Теперь допустил промах я. Досадный промах, потому что уже не один год стараемся мы вывести в собственных душах родимые пятна прошлого.
— Да, — сказал я. — Еще ровным счетом ничего не известно. Все остается по-прежнему, и наши двери открыты для Брагинцева. Покажи, пожалуйста, Мыслителей. Белого и черного.
— Мыслителей — переспросил Березкин. — Это звучит неплохо!
Он переключил хроноскоп, и на экране возникли чет-ние силуэты двух человеческих фигур. Сплетенные руки людей держали земной шар, головы их были запрокинуты, а глаза устремлены к небу.
К небу, но не к богу. Теперь ни я, ни Березкин не сомневались в этом.
Глава десятая
в которой рассказывается о некоторых исторических изысканиях, сделанных по книгам, и приводятся доказательства тому, что в шестнадцатом веке в ряде европейских стран определенно существовал интерес к загадочной Черной Африке; в этой же главе объясняется странное поведение хроноскопа при анализе рукописной строки и говорится кое-что о Брагинцеве
В первые дни после появления рук Брагинцева на экране — появления, столь неожиданного для нас, — мы с Березкиным чувствовали себя не наилучшим образом.

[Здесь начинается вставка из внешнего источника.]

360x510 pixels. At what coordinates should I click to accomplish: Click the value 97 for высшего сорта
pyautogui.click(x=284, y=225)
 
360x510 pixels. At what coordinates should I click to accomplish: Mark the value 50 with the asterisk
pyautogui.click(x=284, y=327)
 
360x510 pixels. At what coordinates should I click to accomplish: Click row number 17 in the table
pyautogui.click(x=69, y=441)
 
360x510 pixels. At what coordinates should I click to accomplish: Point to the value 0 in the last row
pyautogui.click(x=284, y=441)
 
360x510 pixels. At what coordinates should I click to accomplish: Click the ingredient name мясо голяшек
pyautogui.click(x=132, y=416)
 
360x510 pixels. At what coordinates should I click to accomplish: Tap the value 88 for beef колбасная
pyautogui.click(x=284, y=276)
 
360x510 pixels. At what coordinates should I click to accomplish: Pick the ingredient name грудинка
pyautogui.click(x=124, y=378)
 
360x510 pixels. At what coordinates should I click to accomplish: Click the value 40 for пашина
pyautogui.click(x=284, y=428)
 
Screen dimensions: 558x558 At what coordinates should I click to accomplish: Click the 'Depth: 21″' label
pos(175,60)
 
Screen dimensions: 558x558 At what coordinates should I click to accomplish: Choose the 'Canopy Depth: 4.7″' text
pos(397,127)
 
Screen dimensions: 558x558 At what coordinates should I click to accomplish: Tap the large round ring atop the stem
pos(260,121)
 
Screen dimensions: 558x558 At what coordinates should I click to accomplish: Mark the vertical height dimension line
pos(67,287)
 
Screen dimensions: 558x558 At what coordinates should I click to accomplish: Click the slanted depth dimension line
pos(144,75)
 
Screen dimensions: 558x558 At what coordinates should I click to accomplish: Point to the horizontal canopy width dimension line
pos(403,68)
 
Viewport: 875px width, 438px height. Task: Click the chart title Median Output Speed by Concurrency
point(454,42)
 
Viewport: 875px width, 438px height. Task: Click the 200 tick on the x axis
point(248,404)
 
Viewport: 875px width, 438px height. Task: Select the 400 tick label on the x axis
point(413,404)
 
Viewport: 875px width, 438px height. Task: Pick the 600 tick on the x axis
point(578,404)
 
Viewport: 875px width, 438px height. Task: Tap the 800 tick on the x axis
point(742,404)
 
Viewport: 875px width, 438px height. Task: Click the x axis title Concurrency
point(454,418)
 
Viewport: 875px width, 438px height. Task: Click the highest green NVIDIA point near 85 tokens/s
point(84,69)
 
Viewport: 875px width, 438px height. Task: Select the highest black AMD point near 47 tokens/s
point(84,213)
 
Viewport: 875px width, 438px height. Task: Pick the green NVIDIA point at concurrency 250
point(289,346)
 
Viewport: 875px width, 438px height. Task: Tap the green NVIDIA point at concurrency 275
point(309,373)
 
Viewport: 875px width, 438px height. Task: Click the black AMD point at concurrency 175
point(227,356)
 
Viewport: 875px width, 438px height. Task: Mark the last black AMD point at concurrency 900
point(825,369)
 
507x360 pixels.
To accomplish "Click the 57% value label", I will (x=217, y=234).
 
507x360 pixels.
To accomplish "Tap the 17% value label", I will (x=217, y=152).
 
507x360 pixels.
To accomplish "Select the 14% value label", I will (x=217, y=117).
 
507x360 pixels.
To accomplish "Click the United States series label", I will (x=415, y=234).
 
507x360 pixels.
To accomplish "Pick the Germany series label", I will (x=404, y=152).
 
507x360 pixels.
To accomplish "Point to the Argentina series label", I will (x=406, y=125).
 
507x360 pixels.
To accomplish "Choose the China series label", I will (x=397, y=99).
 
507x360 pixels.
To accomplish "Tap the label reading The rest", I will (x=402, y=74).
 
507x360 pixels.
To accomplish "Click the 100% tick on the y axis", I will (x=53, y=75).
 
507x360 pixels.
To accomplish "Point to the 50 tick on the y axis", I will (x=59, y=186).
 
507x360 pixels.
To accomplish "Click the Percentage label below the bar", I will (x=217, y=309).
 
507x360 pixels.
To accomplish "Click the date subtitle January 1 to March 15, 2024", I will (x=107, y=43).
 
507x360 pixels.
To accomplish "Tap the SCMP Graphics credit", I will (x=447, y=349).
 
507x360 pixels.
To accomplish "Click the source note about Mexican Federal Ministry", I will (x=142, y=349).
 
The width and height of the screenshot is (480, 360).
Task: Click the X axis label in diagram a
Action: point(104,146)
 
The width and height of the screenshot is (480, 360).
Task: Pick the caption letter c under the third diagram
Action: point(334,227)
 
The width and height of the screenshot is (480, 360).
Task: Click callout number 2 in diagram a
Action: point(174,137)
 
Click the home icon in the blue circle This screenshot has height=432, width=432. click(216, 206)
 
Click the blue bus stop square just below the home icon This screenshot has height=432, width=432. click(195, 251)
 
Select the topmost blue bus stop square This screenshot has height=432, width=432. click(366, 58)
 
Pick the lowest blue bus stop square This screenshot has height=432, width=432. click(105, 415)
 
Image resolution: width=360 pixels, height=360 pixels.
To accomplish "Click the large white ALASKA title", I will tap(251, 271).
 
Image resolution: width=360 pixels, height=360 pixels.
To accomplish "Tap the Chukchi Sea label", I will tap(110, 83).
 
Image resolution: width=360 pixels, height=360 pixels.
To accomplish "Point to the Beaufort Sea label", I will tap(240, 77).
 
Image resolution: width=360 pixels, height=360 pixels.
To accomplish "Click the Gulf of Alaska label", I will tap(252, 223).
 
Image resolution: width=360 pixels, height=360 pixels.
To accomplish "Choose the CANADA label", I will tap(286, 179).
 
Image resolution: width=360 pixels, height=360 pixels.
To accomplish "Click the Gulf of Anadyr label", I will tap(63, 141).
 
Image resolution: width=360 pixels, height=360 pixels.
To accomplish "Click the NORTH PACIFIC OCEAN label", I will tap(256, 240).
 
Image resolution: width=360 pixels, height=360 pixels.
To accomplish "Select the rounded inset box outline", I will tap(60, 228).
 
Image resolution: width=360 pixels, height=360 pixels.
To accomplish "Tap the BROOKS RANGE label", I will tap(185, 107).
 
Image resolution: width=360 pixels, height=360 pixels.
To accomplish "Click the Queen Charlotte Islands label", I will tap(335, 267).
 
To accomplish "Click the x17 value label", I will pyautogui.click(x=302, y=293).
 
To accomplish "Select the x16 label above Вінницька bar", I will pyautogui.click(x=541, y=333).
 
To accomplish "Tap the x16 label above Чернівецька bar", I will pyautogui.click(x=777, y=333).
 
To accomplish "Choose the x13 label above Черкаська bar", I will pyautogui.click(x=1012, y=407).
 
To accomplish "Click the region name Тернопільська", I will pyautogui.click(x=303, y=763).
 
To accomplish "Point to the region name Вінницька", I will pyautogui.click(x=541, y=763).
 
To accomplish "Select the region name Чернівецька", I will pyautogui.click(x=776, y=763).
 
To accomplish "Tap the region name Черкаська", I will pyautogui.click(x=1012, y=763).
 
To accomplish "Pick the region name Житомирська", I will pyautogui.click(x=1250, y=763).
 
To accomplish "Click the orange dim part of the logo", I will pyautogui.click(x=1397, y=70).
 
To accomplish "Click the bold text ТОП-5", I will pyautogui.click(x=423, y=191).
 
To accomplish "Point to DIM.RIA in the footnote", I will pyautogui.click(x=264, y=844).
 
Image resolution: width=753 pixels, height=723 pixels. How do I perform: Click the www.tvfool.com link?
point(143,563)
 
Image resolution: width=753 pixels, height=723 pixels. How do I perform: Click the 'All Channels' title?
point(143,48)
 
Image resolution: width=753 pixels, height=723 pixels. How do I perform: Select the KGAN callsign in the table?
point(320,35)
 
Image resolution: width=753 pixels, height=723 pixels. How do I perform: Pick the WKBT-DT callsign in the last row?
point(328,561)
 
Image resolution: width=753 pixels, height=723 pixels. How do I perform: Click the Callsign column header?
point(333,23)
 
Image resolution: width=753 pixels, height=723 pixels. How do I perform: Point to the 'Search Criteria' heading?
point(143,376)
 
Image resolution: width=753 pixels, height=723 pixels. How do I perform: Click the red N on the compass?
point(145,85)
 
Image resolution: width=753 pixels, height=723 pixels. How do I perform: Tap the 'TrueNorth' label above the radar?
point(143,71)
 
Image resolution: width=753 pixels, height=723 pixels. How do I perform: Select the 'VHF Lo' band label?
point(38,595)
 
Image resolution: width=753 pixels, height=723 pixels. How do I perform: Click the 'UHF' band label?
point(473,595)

Мне трудно передать даже свои собственные ощущения, но если их искусственно упростить и обобщить, то можно сказать примерно следующее.
Главное, видимо, заключалось в том, что, признав в статуэтках Мыслителей, устремленных к небу, и понимая, что воплощен в них высокий замысел, мы с особо обостренной неприязнью сознавали, что тут же, рядом, находится нечто мелкое, а может быть, и корыстное… Было бы несправедливо связывать это ощущение мелкого и корыстного только с Брагинцевым, которого мы не могли и не хотели ни в чем подозревать. Но столь же несправедливо было бы отрицать, что толчком для невеселых раздумий послужил памятный нам контрольный сеанс хроноскопии… Впрочем, под «мелким» я подразумеваю и собственные изъяны в сознании, в отношении к людям, а самокритика такого рода вовсе не доставляет удовольствия.